Many small business owners first launch their businesses as sole proprietorships. It happens naturally – you just start selling a product or offering a service and that’s the legal default. But your business structure can have significant implications, and continuing as a sole proprietorship comes with some very serious risks – and not many benefits.
There are a number of options for corporate structure. A sole proprietorship is the simplest and is the legal default. You don’t have to register or file anything (although you can if you want to). Your profits are taxed as personal income and you’re personally liable for the business. You can also operate as a partnership, if there are multiple owners. That also gets taxed as your personal income and you’re personally liable.
You also have the option to “incorporate.” That sounds a little technical and complicated, but it’s actually pretty simple. There are two types of corporations, the traditional “C” corporations and “S” corporations (“S” Corp). Both forms of incorporation limit your personal legal liability as the business owner. In an S corp, the profits are taxed as your personal income, but only the business is liable for its operations and debts. As a C corp, the corporation is a separate legal entity and is subject to the corporate tax. As with an S corp, only the company has liability.
It’s a little bit more complicated to create a corporation than it is to simply work as a sole proprietor, but it’s worth it. Here’s why.
1. Protecting Your Assets
One of the main reasons most small business owners chose to incorporate is the issue of business liability. As we touched on above, all corporations are considered separate entities for legal purposes. This means that corporation owners will not be held personally responsible for the financial obligations of the corporation. Likewise, owners of a corporation are not held personally liable in the event of a lawsuit against the corporation.
What does this mean in plain English? In short, it means that a corporation’s owners’ personal assets and property are protected from lawsuits, judgments, or liens. In the eyes of the law, the corporation and the corporate owner are deemed two separate entities.

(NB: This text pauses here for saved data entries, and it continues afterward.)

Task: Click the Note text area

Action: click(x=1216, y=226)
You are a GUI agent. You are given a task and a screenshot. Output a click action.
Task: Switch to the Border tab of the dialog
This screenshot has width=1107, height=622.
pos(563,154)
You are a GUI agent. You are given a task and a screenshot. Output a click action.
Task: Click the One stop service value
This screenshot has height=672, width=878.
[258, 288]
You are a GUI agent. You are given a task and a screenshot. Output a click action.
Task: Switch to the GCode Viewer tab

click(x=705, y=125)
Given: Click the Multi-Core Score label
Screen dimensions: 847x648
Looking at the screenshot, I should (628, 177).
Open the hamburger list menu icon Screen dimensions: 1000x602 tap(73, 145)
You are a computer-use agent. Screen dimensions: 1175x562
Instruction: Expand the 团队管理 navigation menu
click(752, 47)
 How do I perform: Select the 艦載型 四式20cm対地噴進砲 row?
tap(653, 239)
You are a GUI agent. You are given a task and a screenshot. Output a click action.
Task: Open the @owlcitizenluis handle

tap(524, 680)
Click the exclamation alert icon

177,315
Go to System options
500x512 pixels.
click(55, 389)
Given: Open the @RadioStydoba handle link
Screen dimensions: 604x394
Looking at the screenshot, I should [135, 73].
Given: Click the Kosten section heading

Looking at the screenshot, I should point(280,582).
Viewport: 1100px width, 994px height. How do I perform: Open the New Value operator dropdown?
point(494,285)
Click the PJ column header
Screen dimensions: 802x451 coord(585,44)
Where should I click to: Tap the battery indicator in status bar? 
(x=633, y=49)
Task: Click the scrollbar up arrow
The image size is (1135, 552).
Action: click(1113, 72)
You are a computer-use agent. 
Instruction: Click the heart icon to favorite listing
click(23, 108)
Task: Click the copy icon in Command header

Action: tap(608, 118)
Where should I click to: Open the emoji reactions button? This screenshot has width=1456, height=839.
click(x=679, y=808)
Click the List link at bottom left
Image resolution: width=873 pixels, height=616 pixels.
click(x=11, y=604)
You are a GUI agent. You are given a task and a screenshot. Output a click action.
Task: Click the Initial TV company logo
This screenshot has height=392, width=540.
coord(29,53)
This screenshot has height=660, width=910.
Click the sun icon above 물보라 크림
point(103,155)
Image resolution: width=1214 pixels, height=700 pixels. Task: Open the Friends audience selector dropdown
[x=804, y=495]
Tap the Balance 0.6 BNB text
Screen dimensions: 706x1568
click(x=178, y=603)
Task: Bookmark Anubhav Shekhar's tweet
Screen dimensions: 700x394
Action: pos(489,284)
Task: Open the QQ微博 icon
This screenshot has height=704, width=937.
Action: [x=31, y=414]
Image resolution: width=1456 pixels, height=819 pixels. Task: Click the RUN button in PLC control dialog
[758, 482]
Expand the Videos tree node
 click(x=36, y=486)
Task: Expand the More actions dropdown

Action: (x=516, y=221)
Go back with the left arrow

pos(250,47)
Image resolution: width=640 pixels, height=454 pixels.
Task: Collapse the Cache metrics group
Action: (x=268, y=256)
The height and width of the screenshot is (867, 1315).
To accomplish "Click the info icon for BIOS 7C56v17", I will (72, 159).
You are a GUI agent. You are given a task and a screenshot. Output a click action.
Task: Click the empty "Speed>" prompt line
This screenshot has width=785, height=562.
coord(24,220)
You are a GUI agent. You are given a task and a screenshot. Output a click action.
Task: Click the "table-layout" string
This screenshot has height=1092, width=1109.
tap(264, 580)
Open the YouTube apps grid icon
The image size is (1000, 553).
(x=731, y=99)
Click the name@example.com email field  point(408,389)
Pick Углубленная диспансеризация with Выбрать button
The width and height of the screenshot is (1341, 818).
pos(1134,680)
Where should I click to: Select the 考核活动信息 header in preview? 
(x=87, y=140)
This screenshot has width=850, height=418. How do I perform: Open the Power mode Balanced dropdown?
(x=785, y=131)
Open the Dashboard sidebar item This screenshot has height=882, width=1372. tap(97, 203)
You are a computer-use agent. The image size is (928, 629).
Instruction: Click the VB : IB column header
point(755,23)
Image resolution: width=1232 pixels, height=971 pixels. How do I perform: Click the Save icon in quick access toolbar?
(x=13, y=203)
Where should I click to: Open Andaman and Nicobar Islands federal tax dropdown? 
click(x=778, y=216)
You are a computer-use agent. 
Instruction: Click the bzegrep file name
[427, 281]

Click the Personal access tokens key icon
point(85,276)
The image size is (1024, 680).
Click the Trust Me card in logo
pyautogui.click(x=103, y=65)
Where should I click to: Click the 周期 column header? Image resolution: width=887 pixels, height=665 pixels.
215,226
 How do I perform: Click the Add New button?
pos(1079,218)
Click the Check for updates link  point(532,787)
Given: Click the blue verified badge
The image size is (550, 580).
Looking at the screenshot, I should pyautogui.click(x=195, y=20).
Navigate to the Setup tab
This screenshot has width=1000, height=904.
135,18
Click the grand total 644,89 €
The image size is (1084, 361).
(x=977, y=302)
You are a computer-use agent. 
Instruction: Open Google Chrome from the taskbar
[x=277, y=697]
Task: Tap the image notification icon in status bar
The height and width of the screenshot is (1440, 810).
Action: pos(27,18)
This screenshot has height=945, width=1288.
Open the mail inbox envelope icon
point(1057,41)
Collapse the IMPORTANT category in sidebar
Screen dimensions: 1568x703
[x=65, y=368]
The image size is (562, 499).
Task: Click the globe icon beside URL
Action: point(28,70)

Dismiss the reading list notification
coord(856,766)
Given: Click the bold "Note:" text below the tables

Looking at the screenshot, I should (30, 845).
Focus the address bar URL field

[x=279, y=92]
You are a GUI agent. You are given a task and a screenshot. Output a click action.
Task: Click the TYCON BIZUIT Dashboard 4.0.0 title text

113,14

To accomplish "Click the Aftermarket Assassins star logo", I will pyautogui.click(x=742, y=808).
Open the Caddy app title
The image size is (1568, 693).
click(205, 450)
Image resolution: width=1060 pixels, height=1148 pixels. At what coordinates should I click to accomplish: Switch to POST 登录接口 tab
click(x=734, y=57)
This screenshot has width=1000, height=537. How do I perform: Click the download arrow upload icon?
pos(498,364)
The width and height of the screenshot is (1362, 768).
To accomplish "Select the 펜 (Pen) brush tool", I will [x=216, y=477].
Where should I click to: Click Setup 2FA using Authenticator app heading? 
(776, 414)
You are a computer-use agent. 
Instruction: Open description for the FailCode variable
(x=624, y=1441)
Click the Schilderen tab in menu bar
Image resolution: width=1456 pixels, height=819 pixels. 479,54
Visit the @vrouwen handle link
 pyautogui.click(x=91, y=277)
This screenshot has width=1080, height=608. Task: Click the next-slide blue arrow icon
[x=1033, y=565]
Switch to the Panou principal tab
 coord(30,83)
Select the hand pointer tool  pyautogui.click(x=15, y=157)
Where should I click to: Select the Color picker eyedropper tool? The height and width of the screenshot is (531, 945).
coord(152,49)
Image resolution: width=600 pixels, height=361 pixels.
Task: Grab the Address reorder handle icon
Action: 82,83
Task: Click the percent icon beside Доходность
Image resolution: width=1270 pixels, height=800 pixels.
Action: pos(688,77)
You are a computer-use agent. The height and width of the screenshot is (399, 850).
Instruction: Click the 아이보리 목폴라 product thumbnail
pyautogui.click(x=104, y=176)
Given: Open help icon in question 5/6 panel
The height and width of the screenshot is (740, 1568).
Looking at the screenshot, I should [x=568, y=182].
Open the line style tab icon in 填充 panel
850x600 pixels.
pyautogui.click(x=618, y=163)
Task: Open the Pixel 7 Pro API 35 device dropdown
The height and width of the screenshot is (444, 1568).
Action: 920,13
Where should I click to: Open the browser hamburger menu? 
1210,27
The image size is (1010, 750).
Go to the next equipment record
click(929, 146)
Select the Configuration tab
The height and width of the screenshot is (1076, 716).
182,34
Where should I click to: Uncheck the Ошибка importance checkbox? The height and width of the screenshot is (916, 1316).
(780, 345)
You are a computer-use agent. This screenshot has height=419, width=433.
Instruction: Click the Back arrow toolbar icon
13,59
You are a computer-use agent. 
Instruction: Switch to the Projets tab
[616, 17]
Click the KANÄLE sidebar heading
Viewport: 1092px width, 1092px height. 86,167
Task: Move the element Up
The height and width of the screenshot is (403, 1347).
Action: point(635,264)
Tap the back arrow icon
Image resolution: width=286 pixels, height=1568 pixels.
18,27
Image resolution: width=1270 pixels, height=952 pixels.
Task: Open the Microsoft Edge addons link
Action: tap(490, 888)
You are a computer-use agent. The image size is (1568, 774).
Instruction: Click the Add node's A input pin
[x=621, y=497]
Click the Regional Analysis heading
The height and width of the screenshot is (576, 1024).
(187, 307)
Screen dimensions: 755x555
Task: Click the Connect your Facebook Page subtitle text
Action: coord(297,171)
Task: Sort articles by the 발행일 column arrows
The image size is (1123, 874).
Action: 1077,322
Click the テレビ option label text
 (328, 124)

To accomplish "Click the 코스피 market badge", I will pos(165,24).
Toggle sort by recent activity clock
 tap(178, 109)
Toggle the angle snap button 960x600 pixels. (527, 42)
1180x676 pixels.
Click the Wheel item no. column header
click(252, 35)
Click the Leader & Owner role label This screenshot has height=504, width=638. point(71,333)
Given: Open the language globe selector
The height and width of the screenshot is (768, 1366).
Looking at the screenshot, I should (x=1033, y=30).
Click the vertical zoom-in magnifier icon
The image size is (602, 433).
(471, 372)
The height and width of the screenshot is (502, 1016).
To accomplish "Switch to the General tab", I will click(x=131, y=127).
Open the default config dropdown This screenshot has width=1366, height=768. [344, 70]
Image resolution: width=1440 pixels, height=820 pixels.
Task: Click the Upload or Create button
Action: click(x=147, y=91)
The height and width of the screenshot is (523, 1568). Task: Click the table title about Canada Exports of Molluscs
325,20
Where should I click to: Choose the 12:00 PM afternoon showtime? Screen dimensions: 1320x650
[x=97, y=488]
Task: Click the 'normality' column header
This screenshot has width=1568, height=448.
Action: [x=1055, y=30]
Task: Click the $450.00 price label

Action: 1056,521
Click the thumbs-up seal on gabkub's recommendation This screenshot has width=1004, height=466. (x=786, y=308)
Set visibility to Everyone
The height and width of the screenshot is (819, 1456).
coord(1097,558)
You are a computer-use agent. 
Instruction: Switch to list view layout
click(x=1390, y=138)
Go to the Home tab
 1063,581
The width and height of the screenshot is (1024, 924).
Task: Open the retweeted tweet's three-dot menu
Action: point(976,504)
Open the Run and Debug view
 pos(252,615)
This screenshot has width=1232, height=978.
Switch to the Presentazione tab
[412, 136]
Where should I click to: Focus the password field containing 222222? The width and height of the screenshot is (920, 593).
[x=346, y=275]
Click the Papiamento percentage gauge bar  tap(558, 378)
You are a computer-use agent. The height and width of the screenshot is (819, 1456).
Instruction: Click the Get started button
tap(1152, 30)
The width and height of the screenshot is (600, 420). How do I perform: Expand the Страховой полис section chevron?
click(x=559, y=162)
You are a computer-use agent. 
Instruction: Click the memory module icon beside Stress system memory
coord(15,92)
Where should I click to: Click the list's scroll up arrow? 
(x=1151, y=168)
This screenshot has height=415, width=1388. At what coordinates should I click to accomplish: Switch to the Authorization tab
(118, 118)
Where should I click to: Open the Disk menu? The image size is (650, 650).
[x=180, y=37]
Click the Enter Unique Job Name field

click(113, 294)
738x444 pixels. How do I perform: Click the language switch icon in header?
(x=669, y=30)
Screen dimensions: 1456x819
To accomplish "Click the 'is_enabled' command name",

Ultimately, if your incorporated business loses a lawsuit, your personals assets — such as your bank accounts, savings, even your home or cars — won’t be on the line. The same corporate protection rule also applies to any outstanding corporate debt. Even if your corporation declares bankruptcy, your personal assets still won’t be at risk. Many business owners find that this “corporate shield” is reason enough to incorporate.
One caveat to note: To ensure full corporate protection, the company must adhere to corporate structure and follow all relevant corporate law. Otherwise, there may be a dispute about “piercing the corporate veil” and attaching the owners’ assets. The state in which you choose to incorporate will have detailed guidance about what it takes to be recognized as a corporation.
A second reason many small businesses choose to incorporate is to benefit from the added credibility of being an official corporation. Those three letter letters, Inc.., can greatly boost your business legitimacy with customers, vendors, even potential lenders. Incorporation indicates that you are a legitimate business to the eyes of the world.
Incorporating your business can even help you secure a business loan. Banks may be more likely to grant funding to an established corporate entity than to a generic small business. When you incorporate, you’ll be able to open up business accounts and borrow money in the name of the corporation.
Aside from banking, you may also find it easier to secure funding and investors when you are a corporation. Your investors can become shareholders rather than lenders, which may be more attractive. And some lenders and investors will require it.
A third primary reason that small business owners incorporate is because of the tax benefits of incorporation. The legal structure of your business will impact the amount of taxes you pay; for better or for worse. To clarify how different business structure will impact your tax liability, check with your tax professionals, because this area is always evolving.
In basic terms, a traditional C corporation is taxed in a kind of complicated way. The corporation has to pay tax on its profits. As an owner, you’ll also have to pay taxes on any dividends your corporation pays and on your salary from the business.
S Corps are taxed differently – the income from an S corp is considered the personal income of the owner and is taxed at your personal rate.
Some say that corporations are less likely to be audited by the IRS than sole proprietorships. The logic behind this is that sole proprietorships may accidentally overestimate their business expenses.
Corporate taxation is inherently complex, so consulting with a tax expert can help explain the pros and cons of all business structures and taxes. Additionally, a tax expert can perform a thorough business evaluation, as well as ensure you’re complying with all relevant tax laws.
Get The Inc.
Many small businesses start as sole proprietorships but incorporate early on to avoid the liability issues – that’s the most common reason. But as we explained, incorporation has a number of other benefits as well. All it takes is filling out a couple of simple forms online and your business will become its own separate entity. Talk to your attorney and accountant about whether an S corp or a C corp is the best option for you – as soon as possible.